Somewhere I can let out my inner crafter without being labeled as even more insane.

Posts tagged ‘knitting techniques’

Left-handed knitting- an introduction

Please note: left handed knitting (where the knitting starts on the right hand needle and ends up on the left hand needle) is different to backwards knitting (done so you can avoid purling in stocking stitch, commonly used in mitred squares, entrlac etc). I’ve used backwards knitting quite a lot- I taught myself for entrelac, and (I think) it’s fairly intuitive. That being said, I’ve always held the yarn for it in my right hand, which definitely I find easier. Ahh, the glorious ease of long practice!

The main difference between left handed and backwards knitting: the way you wrap your yarn around your needle to make the stitches. In backwards knitting, you want the leading leg of the yarn to be facing you without turning the work, in left handed knitting, you turn the work and then want the leading leg to be facing you.

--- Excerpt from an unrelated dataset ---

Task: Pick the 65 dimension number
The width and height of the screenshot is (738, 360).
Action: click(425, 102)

Question: what do I mean by leading leg? (Ok, I had to look this up- I had an intuitive idea, but wasn’t able to verbalise why). The general consensus is that the leading leg is the one which sits closer to the tip of the needle. (Disclaimer: I’m not pitching this at complete beginners).

 

Fig 1: left hand knitting after a row of knitting:

 

The important thing to note here is that the leading leg of the stitch is at the back of the work(the tip of the needle is on the right), rather than the front. If you were to knit right handed after this, all the stitches would be twisted- hardly a deal breaker, but something to bear in mind. Also, the yarn would be at the other end…

(Right hand knitting after a row or knitting looks exactly the same as after a right hand row of purling, and so I’m not going to provide a picture of that)

Fig 2: left hand knitting after a row of purling (knit side):

 

 

This now has the leading leg at the front on the knit side, ready for the next knit row. (Bear in mind that the tip of the needle is on the left here).

Note: in both these pictures, the yarn loops are facing the same direction. What is important here (but I couldn’t photgraph due to needing to be close enough to the yarn to see the direction of the loops) is where the tip of the needle is.

Either way, you ideally want the leading leg to be facing you, whichever end has the point of the knitting needle. Otherwise, all your stitches will be twisted. Second disclaimer: of course, you might be going for twisted stitches, and you can untwist them as you knit/purl, but that’s more awkward (most of the time).

Ok, so how to knit (and purl) left-handed? Flippant answer: copy someone knitting righthanded in a mirror. Everyone gives this advice when someone asks how to teach a left-handed person to knit. Either that, or to just teach them continental (as though putting the yarn in the left hand is all there is to it…)

Full disclosure: this is why I learnt to knit left-handed. I agreed to teach a left-hander to knit and want to do it properly. (Word of the year is still preparation 😉 )

So, knit stitch. Insert working needle (left needle) through the first stitch on the holder (right needle) away from you, wrap the yarn around the working needle by going under the needle towards the holder needle then over away from it (see picture). Pull the yarn through the stitch then push the stitch off the holder. Please note: this is exactly the same as the instructions for the knit stitch right-handed, just with the working needle and holder the other way around. This shouldn’t be a surprise to people, but I wanted to highlight it. Second note: the leading leg of the new stitch should be at the back of the work (the needle then gets turned around at the end of the row to bring the leading legs all to the front of the work).

 

And the purl stitch: insert the working needle towards you through the first stitch on the holder, wrap the yarn around the needle by going over the needle away from you then under the needle towards you (then over the needle away from you to get it back in place for the next stitch) (oh boy was that one hard to master!), pull the yarn through the stitch then pull the old stitch off the holder needle. Same tricks about this being the same as right handed purl and the trick about the leading leg still apply. As does the picture under this paragraph 🙂

So, now that I’ve talked about how to knit lefthanded- why? Well, for me it was originally so I could teach a lefty to knit. But I’m going to keep going with this technique- it’s fascinating to go back to being such a beginner! I had to go back to holding both needles in one hand to wrap the yarn in the beginning. I’m struggling with my purl gauge, and the idea of having to completely learn how to knit again, just because I’ve mixed my hands up is taking a bit of getting used to! However, I’ve recently been knitting so much (right handed) that my right arm is *very* unhappy with me, and learnign to knit lefthanded would be an excellent way to knit twice as much! On different projects- ooh, I wonder if my gauge left-handed will end up different to my gauge right-handed. That would be fascinating!!!! I also have this strange idea about knitting garter stitch with two colours, but one row of each colour. I’m not sure whether my idea will work, but I want to try 🙂 So many new ideas I have from doing this!